The wasmtime implementation is here bytecodealliance/wasmtime#5255 (comment)

They also rely on a map, but with conditional variables. Not sure if these cvs are backed by futex syscalls behind the scenes though.

https://github.com/bytecodealliance/wasmtime/blob/1cabece50b88e4016e885e226d670916eb27b286/crates/runtime/src/parking_spot.rs#L78

I haven't looked at the browser engine implementations though as these are likely to be heavily tied to JavaScript engines/APIs which we can't easily reuse.

I don't quite understand the connection between preventing spurious wakeups and maintaining a dynamic data structure (like a map) -- doesn't std::atomic also prevent spurious wakeups without any ancillary data structure?

So here is my train of thought. When using syscalls like futex, there is chance of spurious wakeups. If wasm allowed spurious wakeups, we could just do something like

void wait(uintptr_t address) {
  futex_wait(address);
}

void notify(uintptr_t address){ 
   futex_notify(address);
}

But wasm doesn't allow for spurious wakeups. So we need some way to check if the wakeup is spurious. For this check, we can maintain an auxiliary data structure which has state that we can check. Here is a simple example

struct state {
  std::atomic<bool> real_wakeup;
};

std::map<uintptr_t, state> wait_state;

void wait(uintptr_t address) {
  wait_state[address].real_wakeup = false;
  do {
    futex_wait(address)
   } while (wait_state[address].real_wakeup == false); 
}

void notify(uintptr_t address){
   wait_state[address].real_wakeup = true;
   futex_notify(address);
}

std::atomic also prevent spurious wakeups without any ancillary data structure

Depends on the implementation I think.
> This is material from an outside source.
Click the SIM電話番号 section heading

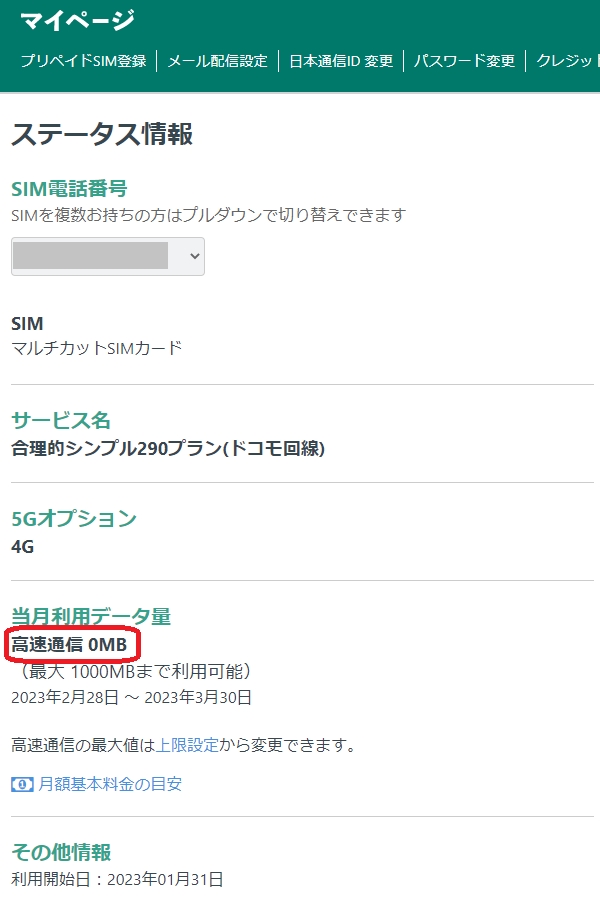69,188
See discussion around tables here

https://github.com/ogiroux/atomic_wait

In general though, my conclusion is that the table-free implementations are not possible if we want to meet all wasm criteria such as:

  • wait/notify on 32 and 64 bit values --- this is hard because futexes only work in 32 bit values. Auxiliary data structure solves this as described in https://github.com/ogiroux/atomic_wait
  • prevent spurious wakeups --- auxiliary data structure solves this as outlined above

What is your thinking about whether this belongs in the generated code vs. creating a new runtime API surface

I don't have a preference where this code lives tbh as long as I can "git clone wabt", and use wasm2c to compile a wasm file which uses pthreads and have everything work as expected. So I'm fine adding some of this to the wasm runtime code in this repo versus generated code if y'all prefer that.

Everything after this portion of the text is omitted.